• **Written problem**: Rewrite every line of the material below as a JSON list of strings, with one string per line and blank lines omitted.

• **Item coordinate data**:
.....
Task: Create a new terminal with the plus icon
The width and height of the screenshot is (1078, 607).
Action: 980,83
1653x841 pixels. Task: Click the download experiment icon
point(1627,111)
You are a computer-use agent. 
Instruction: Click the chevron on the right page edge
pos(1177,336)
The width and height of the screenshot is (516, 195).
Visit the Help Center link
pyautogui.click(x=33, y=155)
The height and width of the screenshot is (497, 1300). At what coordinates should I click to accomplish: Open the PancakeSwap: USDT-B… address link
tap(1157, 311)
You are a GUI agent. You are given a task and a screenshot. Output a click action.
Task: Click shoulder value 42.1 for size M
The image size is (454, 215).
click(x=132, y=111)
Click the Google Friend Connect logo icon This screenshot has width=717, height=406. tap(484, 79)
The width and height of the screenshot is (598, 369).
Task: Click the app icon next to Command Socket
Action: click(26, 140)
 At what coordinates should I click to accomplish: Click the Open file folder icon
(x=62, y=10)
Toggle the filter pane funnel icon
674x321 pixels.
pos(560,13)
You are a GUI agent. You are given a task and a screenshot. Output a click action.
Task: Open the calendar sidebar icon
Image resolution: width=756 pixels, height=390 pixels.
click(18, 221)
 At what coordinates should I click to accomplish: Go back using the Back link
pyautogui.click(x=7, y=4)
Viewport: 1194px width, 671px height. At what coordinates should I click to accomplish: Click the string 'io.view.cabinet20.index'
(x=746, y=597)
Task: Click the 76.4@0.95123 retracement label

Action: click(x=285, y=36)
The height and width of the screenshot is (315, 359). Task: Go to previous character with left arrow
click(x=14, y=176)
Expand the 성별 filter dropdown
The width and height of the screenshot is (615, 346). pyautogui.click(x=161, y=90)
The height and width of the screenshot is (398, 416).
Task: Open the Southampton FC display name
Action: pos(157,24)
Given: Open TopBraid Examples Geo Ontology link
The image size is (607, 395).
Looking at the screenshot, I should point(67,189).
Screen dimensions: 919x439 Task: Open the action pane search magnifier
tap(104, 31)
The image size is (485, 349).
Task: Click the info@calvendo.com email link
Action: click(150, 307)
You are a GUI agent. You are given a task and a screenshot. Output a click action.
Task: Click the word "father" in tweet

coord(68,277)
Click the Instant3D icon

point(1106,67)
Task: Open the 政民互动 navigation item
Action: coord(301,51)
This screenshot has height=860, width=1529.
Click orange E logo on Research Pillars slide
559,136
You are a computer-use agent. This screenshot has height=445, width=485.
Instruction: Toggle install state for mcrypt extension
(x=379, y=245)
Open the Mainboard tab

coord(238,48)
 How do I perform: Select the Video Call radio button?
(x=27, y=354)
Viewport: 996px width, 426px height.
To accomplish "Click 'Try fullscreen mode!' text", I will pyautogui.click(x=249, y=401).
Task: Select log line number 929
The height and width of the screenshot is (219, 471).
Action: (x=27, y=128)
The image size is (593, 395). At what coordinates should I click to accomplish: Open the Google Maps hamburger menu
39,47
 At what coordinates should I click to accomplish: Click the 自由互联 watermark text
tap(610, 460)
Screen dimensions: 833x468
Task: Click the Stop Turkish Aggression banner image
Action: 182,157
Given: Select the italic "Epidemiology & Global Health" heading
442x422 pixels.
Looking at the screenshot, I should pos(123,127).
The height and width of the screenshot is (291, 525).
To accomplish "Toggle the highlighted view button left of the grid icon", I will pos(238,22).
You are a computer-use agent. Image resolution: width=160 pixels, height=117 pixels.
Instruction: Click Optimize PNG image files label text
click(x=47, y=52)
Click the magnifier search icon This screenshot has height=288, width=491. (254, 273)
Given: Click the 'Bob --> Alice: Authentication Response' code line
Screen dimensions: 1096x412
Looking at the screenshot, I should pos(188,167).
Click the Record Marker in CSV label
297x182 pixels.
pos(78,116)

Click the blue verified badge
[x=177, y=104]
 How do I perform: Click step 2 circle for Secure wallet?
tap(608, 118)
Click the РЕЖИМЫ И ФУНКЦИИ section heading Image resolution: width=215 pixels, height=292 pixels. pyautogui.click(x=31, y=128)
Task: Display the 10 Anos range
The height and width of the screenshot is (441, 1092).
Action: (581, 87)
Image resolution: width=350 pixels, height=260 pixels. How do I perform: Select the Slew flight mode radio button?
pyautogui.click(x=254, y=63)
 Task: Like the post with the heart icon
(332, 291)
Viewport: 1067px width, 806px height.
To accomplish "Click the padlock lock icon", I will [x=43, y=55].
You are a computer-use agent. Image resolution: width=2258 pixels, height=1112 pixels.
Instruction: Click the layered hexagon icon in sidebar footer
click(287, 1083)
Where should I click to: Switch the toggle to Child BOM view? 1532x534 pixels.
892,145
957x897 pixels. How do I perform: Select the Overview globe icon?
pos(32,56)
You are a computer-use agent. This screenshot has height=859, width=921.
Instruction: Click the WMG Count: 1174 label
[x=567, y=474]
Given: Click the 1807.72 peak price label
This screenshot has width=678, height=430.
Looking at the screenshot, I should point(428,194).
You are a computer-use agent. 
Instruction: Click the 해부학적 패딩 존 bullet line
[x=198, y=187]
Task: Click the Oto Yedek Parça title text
.....
• **Exercise result**:
[
  "Task: Create a new terminal with the plus icon",
  "The width and height of the screenshot is (1078, 607).",
  "Action: 980,83",
  "1653x841 pixels. Task: Click the download experiment icon",
  "point(1627,111)",
  "You are a computer-use agent. ",
  "Instruction: Click the chevron on the right page edge",
  "pos(1177,336)",
  "The width and height of the screenshot is (516, 195).",
  "Visit the Help Center link",
  "pyautogui.click(x=33, y=155)",
  "The height and width of the screenshot is (497, 1300). At what coordinates should I click to accomplish: Open the PancakeSwap: USDT-B… address link",
  "tap(1157, 311)",
  "You are a GUI agent. You are given a task and a screenshot. Output a click action.",
  "Task: Click shoulder value 42.1 for size M",
  "The image size is (454, 215).",
  "click(x=132, y=111)",
  "Click the Google Friend Connect logo icon This screenshot has width=717, height=406. tap(484, 79)",
  "The width and height of the screenshot is (598, 369).",
  "Task: Click the app icon next to Command Socket",
  "Action: click(26, 140)",
  " At what coordinates should I click to accomplish: Click the Open file folder icon",
  "(x=62, y=10)",
  "Toggle the filter pane funnel icon",
  "674x321 pixels.",
  "pos(560,13)",
  "You are a GUI agent. You are given a task and a screenshot. Output a click action.",
  "Task: Open the calendar sidebar icon",
  "Image resolution: width=756 pixels, height=390 pixels.",
  "click(18, 221)",
  " At what coordinates should I click to accomplish: Go back using the Back link",
  "pyautogui.click(x=7, y=4)",
  "Viewport: 1194px width, 671px height. At what coordinates should I click to accomplish: Click the string 'io.view.cabinet20.index'",
  "(x=746, y=597)",
  "Task: Click the 76.4@0.95123 retracement label",
  "Action: click(x=285, y=36)",
  "The height and width of the screenshot is (315, 359). Task: Go to previous character with left arrow",
  "click(x=14, y=176)",
  "Expand the 성별 filter dropdown",
  "The width and height of the screenshot is (615, 346). pyautogui.click(x=161, y=90)",
  "The height and width of the screenshot is (398, 416).",
  "Task: Open the Southampton FC display name",
  "Action: pos(157,24)",
  "Given: Open TopBraid Examples Geo Ontology link",
  "The image size is (607, 395).",
  "Looking at the screenshot, I should point(67,189).",
  "Screen dimensions: 919x439 Task: Open the action pane search magnifier",
  "tap(104, 31)",
  "The image size is (485, 349).",
  "Task: Click the info@calvendo.com email link",
  "Action: click(150, 307)",
  "You are a GUI agent. You are given a task and a screenshot. Output a click action.",
  "Task: Click the word \"father\" in tweet",
  "coord(68,277)",
  "Click the Instant3D icon",
  "point(1106,67)",
  "Task: Open the 政民互动 navigation item",
  "Action: coord(301,51)",
  "This screenshot has height=860, width=1529.",
  "Click orange E logo on Research Pillars slide",
  "559,136",
  "You are a computer-use agent. This screenshot has height=445, width=485.",
  "Instruction: Toggle install state for mcrypt extension",
  "(x=379, y=245)",
  "Open the Mainboard tab",
  "coord(238,48)",
  " How do I perform: Select the Video Call radio button?",
  "(x=27, y=354)",
  "Viewport: 996px width, 426px height.",
  "To accomplish \"Click 'Try fullscreen mode!' text\", I will pyautogui.click(x=249, y=401).",
  "Task: Select log line number 929",
  "The height and width of the screenshot is (219, 471).",
  "Action: (x=27, y=128)",
  "The image size is (593, 395). At what coordinates should I click to accomplish: Open the Google Maps hamburger menu",
  "39,47",
  " At what coordinates should I click to accomplish: Click the 自由互联 watermark text",
  "tap(610, 460)",
  "Screen dimensions: 833x468",
  "Task: Click the Stop Turkish Aggression banner image",
  "Action: 182,157",
  "Given: Select the italic \"Epidemiology & Global Health\" heading",
  "442x422 pixels.",
  "Looking at the screenshot, I should pos(123,127).",
  "The height and width of the screenshot is (291, 525).",
  "To accomplish \"Toggle the highlighted view button left of the grid icon\", I will pos(238,22).",
  "You are a computer-use agent. Image resolution: width=160 pixels, height=117 pixels.",
  "Instruction: Click Optimize PNG image files label text",
  "click(x=47, y=52)",
  "Click the magnifier search icon This screenshot has height=288, width=491. (254, 273)",
  "Given: Click the 'Bob --> Alice: Authentication Response' code line",
  "Screen dimensions: 1096x412",
  "Looking at the screenshot, I should pos(188,167).",
  "Click the Record Marker in CSV label",
  "297x182 pixels.",
  "pos(78,116)",
  "Click the blue verified badge",
  "[x=177, y=104]",
  " How do I perform: Click step 2 circle for Secure wallet?",
  "tap(608, 118)",
  "Click the РЕЖИМЫ И ФУНКЦИИ section heading Image resolution: width=215 pixels, height=292 pixels. pyautogui.click(x=31, y=128)",
  "Task: Display the 10 Anos range",
  "The height and width of the screenshot is (441, 1092).",
  "Action: (581, 87)",
  "Image resolution: width=350 pixels, height=260 pixels. How do I perform: Select the Slew flight mode radio button?",
  "pyautogui.click(x=254, y=63)",
  " Task: Like the post with the heart icon",
  "(332, 291)",
  "Viewport: 1067px width, 806px height.",
  "To accomplish \"Click the padlock lock icon\", I will [x=43, y=55].",
  "You are a computer-use agent. Image resolution: width=2258 pixels, height=1112 pixels.",
  "Instruction: Click the layered hexagon icon in sidebar footer",
  "click(287, 1083)",
  "Where should I click to: Switch the toggle to Child BOM view? 1532x534 pixels.",
  "892,145",
  "957x897 pixels. How do I perform: Select the Overview globe icon?",
  "pos(32,56)",
  "You are a computer-use agent. This screenshot has height=859, width=921.",
  "Instruction: Click the WMG Count: 1174 label",
  "[x=567, y=474]",
  "Given: Click the 1807.72 peak price label",
  "This screenshot has width=678, height=430.",
  "Looking at the screenshot, I should point(428,194).",
  "You are a computer-use agent. ",
  "Instruction: Click the 해부학적 패딩 존 bullet line",
  "[x=198, y=187]",
  "Task: Click the Oto Yedek Parça title text"
]